Par conséquent, les chercheurs recommandent aux entreprises qui se sont engagées dans une acquisition de trouver un bon équilibre entre la rétribution et le développement personnel des travailleurs et la nécessité de les conserver. Cela signifie qu’il ne faut pas seulement s’intéresser aux récompenses à court terme, comme un bonus pour la conclusion du deal, mais aussi à long terme: comment garder des employés heureux sur le long terme, comment les attacher durablement à la l'organisation, et comment s’assurer que le but ultime de cette acquisition soit atteint.

À propos de Mercer     

Mercer est l’un des leaders fournisseurs mondiaux en matière de conseil en talents, santé, pensions et investissements. Les consultants de Mercer aident leur clients à résoudre leurs problèmes les plus complexes en matière de conditions de travail et de capital humain par le développement et la gestion de programmes de santé, de retraite et d’avantages extralégaux.

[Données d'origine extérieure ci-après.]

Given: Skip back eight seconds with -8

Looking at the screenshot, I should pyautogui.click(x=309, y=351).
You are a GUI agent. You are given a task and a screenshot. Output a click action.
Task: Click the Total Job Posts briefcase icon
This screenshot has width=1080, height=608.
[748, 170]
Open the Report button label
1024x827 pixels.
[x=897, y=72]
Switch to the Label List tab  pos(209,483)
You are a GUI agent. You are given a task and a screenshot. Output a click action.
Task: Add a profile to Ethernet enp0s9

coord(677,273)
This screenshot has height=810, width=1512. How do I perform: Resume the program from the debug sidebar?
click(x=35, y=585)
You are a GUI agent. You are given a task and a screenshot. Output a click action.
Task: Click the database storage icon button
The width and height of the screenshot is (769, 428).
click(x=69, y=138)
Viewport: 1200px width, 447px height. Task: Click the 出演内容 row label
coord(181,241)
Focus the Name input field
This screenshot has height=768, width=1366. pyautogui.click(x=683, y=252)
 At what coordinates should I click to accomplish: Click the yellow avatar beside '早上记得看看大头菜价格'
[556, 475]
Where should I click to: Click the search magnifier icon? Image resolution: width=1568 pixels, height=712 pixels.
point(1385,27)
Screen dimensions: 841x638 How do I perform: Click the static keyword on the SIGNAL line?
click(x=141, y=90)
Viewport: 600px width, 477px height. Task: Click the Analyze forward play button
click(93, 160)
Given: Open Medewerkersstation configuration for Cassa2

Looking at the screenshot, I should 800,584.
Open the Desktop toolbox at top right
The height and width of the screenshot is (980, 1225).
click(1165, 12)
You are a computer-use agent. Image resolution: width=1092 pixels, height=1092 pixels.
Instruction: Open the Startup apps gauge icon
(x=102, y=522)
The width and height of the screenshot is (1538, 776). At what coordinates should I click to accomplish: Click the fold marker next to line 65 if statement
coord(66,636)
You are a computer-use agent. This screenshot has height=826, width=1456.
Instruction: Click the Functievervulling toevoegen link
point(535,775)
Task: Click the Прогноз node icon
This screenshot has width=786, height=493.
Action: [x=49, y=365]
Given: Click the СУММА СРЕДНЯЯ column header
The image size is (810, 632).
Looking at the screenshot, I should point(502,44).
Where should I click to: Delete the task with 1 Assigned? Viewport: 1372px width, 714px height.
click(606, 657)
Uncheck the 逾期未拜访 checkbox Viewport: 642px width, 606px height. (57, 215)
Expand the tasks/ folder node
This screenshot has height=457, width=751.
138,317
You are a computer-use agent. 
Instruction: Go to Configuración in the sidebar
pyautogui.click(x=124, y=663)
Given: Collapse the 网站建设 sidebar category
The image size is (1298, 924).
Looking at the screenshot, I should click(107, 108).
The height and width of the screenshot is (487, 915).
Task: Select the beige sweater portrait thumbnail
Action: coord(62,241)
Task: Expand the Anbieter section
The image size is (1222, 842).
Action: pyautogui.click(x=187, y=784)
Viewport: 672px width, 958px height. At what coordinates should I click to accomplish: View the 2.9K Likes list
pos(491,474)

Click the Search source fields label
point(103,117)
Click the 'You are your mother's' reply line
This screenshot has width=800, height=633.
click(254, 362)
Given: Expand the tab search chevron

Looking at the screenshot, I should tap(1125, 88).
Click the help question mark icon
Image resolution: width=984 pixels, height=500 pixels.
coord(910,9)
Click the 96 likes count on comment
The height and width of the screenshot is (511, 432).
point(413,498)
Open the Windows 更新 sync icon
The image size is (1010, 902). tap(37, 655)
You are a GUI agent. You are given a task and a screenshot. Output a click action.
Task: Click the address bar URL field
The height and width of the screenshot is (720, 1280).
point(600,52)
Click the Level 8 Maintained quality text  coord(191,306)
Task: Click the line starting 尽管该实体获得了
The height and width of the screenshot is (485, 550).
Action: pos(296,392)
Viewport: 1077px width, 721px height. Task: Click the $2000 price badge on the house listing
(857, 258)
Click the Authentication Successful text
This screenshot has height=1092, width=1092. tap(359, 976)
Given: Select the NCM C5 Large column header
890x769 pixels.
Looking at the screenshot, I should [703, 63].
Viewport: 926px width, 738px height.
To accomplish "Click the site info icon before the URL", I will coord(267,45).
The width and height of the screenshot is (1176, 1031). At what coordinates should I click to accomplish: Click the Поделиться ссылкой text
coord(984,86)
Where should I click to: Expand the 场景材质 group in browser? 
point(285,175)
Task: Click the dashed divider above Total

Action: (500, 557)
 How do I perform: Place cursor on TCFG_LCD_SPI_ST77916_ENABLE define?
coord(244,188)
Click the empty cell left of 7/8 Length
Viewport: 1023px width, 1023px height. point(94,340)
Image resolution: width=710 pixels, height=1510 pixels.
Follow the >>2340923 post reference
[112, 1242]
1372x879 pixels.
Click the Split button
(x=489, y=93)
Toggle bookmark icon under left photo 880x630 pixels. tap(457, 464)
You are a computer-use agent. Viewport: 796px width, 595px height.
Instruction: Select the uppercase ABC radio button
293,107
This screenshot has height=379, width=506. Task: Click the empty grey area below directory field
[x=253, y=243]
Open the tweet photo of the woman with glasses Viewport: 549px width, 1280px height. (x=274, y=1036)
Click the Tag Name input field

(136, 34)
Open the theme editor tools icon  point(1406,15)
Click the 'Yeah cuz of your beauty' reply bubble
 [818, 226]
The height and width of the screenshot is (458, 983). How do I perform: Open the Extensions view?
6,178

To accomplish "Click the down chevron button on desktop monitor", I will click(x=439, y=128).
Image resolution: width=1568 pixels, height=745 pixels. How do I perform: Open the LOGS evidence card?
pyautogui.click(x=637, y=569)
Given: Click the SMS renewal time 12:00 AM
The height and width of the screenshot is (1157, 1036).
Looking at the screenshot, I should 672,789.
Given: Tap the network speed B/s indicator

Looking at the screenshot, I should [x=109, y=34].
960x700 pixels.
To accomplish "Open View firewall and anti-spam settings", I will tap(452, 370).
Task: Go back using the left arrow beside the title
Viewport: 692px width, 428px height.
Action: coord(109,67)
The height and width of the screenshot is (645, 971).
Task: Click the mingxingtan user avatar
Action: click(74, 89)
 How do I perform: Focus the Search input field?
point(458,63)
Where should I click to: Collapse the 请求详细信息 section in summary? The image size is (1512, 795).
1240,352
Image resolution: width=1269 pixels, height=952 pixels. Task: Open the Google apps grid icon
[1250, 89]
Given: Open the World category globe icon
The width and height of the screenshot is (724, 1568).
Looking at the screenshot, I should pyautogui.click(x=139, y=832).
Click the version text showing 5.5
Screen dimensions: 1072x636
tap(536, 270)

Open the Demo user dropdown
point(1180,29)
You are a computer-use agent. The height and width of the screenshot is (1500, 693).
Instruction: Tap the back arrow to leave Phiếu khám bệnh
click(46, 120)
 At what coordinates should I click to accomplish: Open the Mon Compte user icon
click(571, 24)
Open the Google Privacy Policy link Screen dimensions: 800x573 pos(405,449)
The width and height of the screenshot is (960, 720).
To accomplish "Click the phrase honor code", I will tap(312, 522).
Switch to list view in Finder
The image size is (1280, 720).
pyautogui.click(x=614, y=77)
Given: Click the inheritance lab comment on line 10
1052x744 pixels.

Mercer emploie 20.000 collaborateurs et est présent dans plus de 40 pays. Mercer est une filiale à part entière de Marsh & McLennan Companies Inc.(NYSE: MMC). Marsh & McLennan Companies occupe 53.000 collaborateurs dans le monde et a réalisé un chiffre d’affaires de plus de 11 milliards de dollars et est également la maison-mère de Marsh, un leader mondial des assurances et de la gestion du risque, de Guy Carpenter, un leader mondial dans la gestion du risque et les services de réassurance interpersonelle et d’Oliver Wyman, un leader mondial de la consultance.